__EXERCISE OBJECTIVE__. According to the passage on buying a new apartment, how many years of solid value can some apartment complexes deliver to their owners before they turn into money pits?

# start of SELECTED PASSAGE

Buying a New Apartment
There are inherent risks in investing in an apartment today – more so than ever before. Brisbane, Melbourne and Sydney’s skylines have all been dominated by cranes in recent years as literally tens of thousands of apartments are built. Unless you are investing in a post war block of units, most apartments are newish, with many built for immediate market impact rather than for longevity.
The sheer speed of construction is testament to that. Some apartment complexes can deliver less than 10 years of solid value to their owners, before they turn into money pits, as shoddy workmanship and hasty construction start to reveal themselves. In addition, the resale potential alone of apartments in many of Australia’s cities is a lottery at best, with so much competition to contend with.
Buying Land is Important
The investment potential of the property you choose is an important part of the equation and your choice here will really be influenced by what your long-term property investment goals are. In the case of an apartment, the bulk of the growth potential may be in the building itself, rather than the small piece of land it sits on. When purchasing a house, the land itself becomes the greater part of the asset in many cases, however so much more can be done with the property that improves your capital growth options as well.
Body Corporate & Ongoing Strata Fees
Buying an apartment comes with ongoing overhead costs such as body corporate fees, strata title rates and being responsible for repairs and maintenance to the general apartment block exterior, common access areas, security and administration. It is important you ask for the body corporate fee structure and include these costs into your budgeting model.
As mentioned previously, your borrowing capacity will dictate your choice of buying a house or an apartment, yet the most important consideration is looking for well priced property and the capacity to capitalize on your investment. A three-bedroom house in a regional area may end up being a much better opportunity for you to invest in, than a small inner-city apartment. Similarly, a spacious apartment a little out of the city may serve your plans better, compared with committing to a huge mortgage for a house that offers more space than you need.

# end of SELECTED PASSAGE
# start of SUPPLIED DATA

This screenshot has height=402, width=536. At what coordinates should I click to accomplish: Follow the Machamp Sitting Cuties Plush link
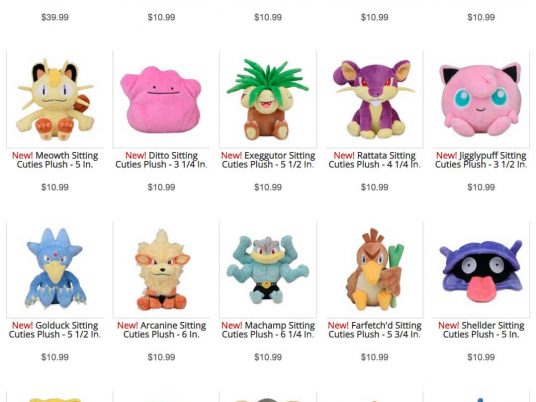(268, 330)
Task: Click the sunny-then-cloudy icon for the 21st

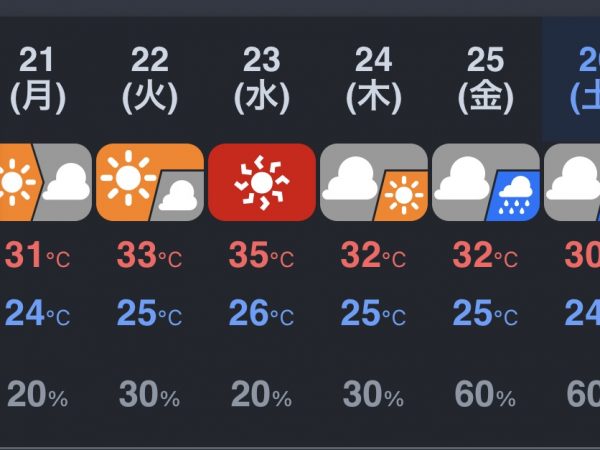Action: pyautogui.click(x=46, y=182)
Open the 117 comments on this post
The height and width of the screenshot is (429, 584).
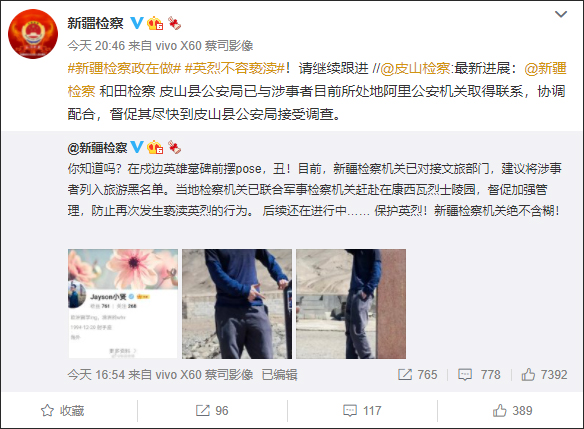pos(362,410)
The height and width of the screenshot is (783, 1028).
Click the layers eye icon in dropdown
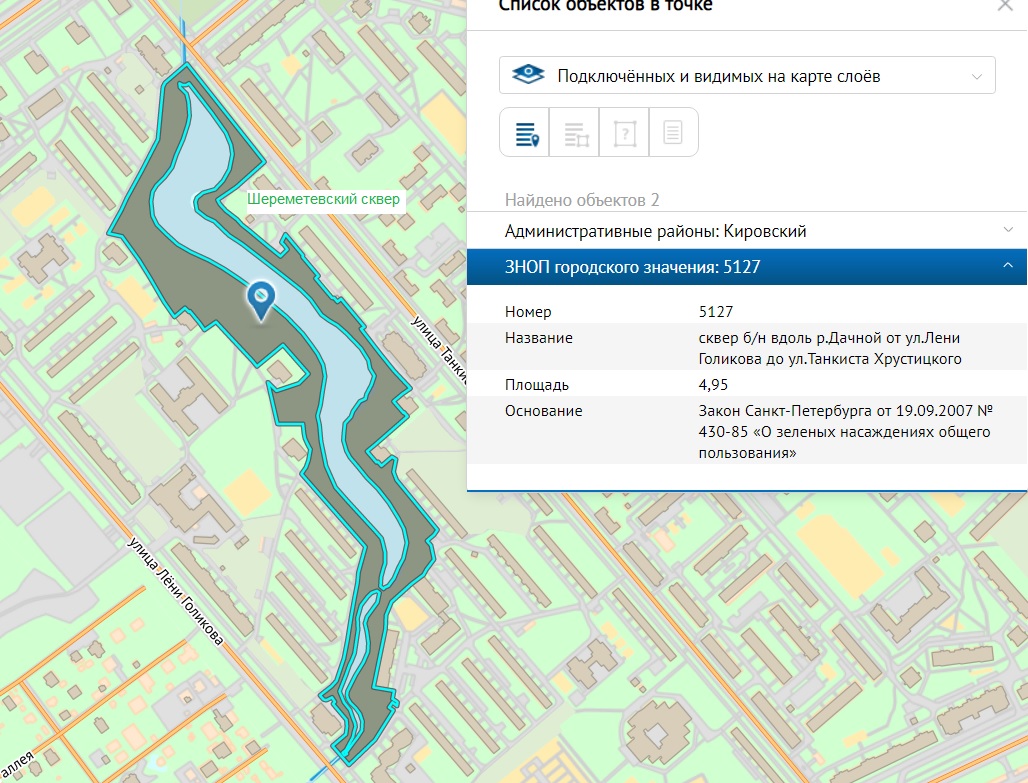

# end of SUPPLIED DATA

__THE SOLUTION__. Less than 10 years.